11. A module device comprising:

an antenna switch circuit that includes an antenna terminal configured to be connected to an antenna and a plurality of transmission/reception terminals which are different from the antenna terminal, and is configured to selectively switch a connection relation between the antenna terminal and each of the plurality of transmission/reception ends; and

a duplexer configured to be connected to each of the plurality of transmission/reception terminals and demultiplex a transmission signal input to the transmission/reception terminal and a reception signal output from the transmission/reception terminal,

wherein the antenna switch circuit includes a plurality of transistor groups which are provided for each of the transmission/reception terminals, in which a plurality of transistors are connected in series in each group,

the plurality of transistor groups have different ON-resistances from each other and receive inputs of signals having different power levels from each other, and

control is performed such that a connection relation between the antenna terminal and each of the plurality of transmission/reception terminals is selectively in a conduction state by performing control such that the transistor groups connected to each of the plurality of transmission/reception terminals are selectively in the conduction state.

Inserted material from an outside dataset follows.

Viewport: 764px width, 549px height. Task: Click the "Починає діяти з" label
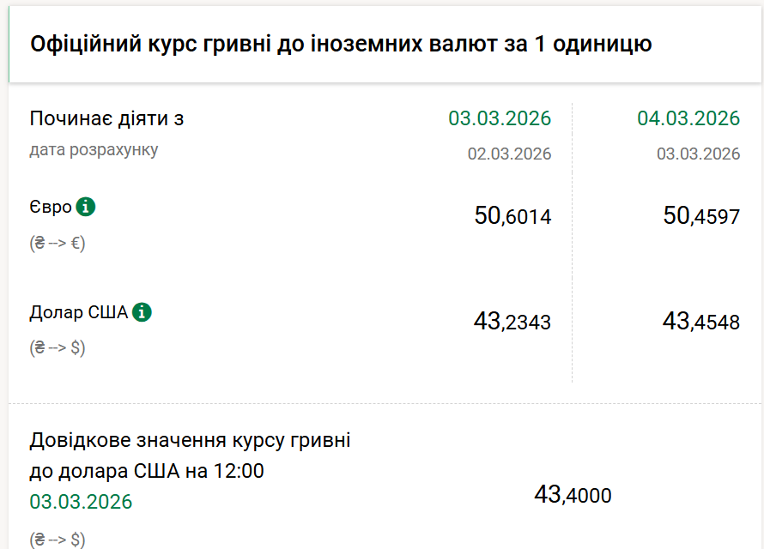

12. A wireless communication device comprising:

an antenna; and

a front-end module configured to selectively switch an input of a transmission signal to the antenna and an output of a reception signal received by the antenna for each frequency,

wherein the front-end module includes an antenna switch circuit that includes an antenna terminal configured to be connected to the antenna and a plurality of transmission/reception terminals which are different from the antenna terminal, and is configured to selectively switch a connection relation between the antenna terminal and each of the plurality of transmission/reception ends, and a duplexer configured to be connected to each of the plurality of transmission/reception terminals and demultiplex the transmission signal input to the transmission/reception terminal and the reception signal output from the transmission/reception terminal,

the antenna switch circuit includes a plurality of transistor groups which are provided for each of the transmission/reception terminals, in which a plurality of transistors are connected in series in each group,

the plurality of transistor groups have different ON-resistances from each other and receive inputs of signals having different power levels from each other, and

control is performed such that a connection relation between the antenna terminal and each of the plurality of transmission/reception terminals is selectively in a conduction state by performing control such that the transistor groups connected to each of the plurality of transmission/reception terminals are selectively in the conduction state.